The naive solution may be memoized. Use an unordered_map/HashMap and memoize the max profit for all visited nodes.

Faster Greedy Solution

Each time the max profit is computed, the information of robbed and not robbed is lost, since the max is taken. Therefore, there are repeated subproblems. For example, computing the not robbed value, requires looking up the not robbed values of the grandchildren (which had previously been looked up for computing the robbed value of the children).

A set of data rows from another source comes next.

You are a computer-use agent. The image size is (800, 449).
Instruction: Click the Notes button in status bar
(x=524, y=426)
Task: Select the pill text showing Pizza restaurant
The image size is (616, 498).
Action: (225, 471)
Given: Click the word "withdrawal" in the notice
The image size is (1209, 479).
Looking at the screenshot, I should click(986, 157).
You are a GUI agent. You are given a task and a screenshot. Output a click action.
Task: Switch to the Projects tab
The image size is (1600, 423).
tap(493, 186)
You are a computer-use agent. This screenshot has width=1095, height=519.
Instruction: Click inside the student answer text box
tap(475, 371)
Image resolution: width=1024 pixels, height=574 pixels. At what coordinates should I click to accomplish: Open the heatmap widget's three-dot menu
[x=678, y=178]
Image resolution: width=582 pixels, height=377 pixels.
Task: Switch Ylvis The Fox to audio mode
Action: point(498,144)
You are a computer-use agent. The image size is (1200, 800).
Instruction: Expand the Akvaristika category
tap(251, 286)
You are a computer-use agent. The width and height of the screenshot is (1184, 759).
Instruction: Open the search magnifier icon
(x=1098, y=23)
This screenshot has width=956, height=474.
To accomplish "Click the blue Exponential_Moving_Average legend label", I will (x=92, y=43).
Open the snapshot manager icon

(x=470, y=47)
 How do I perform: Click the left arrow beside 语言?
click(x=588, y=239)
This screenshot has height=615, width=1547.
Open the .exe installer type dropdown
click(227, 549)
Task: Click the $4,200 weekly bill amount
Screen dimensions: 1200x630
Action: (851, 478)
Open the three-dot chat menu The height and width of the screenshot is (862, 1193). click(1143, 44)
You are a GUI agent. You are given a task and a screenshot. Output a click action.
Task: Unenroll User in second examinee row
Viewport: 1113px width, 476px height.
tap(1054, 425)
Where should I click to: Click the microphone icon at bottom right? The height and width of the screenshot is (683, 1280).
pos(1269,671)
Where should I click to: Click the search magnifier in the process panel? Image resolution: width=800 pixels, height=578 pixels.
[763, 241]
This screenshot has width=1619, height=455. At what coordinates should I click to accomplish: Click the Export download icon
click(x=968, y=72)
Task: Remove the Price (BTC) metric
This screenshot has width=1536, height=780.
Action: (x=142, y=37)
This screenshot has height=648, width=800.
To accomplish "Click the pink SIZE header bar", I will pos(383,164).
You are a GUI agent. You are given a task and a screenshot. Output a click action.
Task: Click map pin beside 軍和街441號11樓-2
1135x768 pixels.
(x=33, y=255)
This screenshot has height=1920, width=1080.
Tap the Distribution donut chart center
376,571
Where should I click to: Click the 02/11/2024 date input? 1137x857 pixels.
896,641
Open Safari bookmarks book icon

A greedy solution–very much like the solution to
House Robber I and House Robber II simply depends on the “previous” houses or the linked houses, in this case the left and right children. The o of the current node is just the max of the r and o of the children. The r of the current node is current node value plus the o of the children. In order to do this greedy algorithm, simply returning the max profit of each node is not enough (as this is where the information of r and o are lost, yielding the repeated subproblems). Each call to the recursion function should instead return both the r and o so that greedily the parent nodes may be computed without repeating calls (to grandchildren).

Given

/**
 * Definition for a binary tree node.
 * struct TreeNode {
 *     int val;
 *     TreeNode *left;
 *     TreeNode *right;
 *     TreeNode(int x) : val(x), left(NULL), right(NULL) {}
 * };
 */

My Naive Code

C++ ~O(2ⁿ)

class Solution {
public:
    int rob(TreeNode* root) {
        if (root == NULL) { return 0; }
        int r = root->val;
        if (root->left != NULL) {
            r += rob(root->left->left) + rob(root->left->right);
        }
        if (root->right != NULL) {
            r += rob(root->right->left) + rob(root->right->right);
        } 
        int o = rob(root->left) + rob(root->right);
        return max(r,o);
    }
};

My DP Code

C++ ~O(2n)

class Solution {
public:
    int rob(TreeNode* root) {
        unordered_map<TreeNode*, int> visited;
        return robTree(root, visited);
    }

private:
    int robTree(TreeNode* node, unordered_map<TreeNode*, int> &visited) {
        if (node == NULL) { return 0; }
        
        if ( visited.count(node) ) {
            return visited.at(node);
        }
        
        int o = robTree(node->left, visited) + robTree(node->right, visited);
        int r = node->val;
        if (node->left != NULL) {
            r += robTree(node->left->left, visited) + robTree(node->left->right, visited);
        }
        if (node->right != NULL) {
            r += robTree(node->right->left, visited) + robTree(node->right->right, visited);
        }
        
        int ro = max(r,o);
        visited.insert(make_pair(node, ro));
        return ro;
    }
};

My Greedy Code

C++ ~O(n)

class Solution {
public:
    int rob(TreeNode* root) {
        pair<int, int> ro = robGreedy(root);
        return max(ro.first, ro.second);
    }
    
private:
    pair<int, int> robGreedy(TreeNode* node) {
        if (node == NULL) {
            return make_pair(0,0);
        }        
        pair<int, int> roLeft = robGreedy(node->left);
        pair<int, int> roRight = robGreedy(node->right);
        int r = node->val + roLeft.second + roRight.second;
        int o = max(roLeft.first, roLeft.second) + max(roRight.first, roRight.second);
        return make_pair(r,o);
    }
};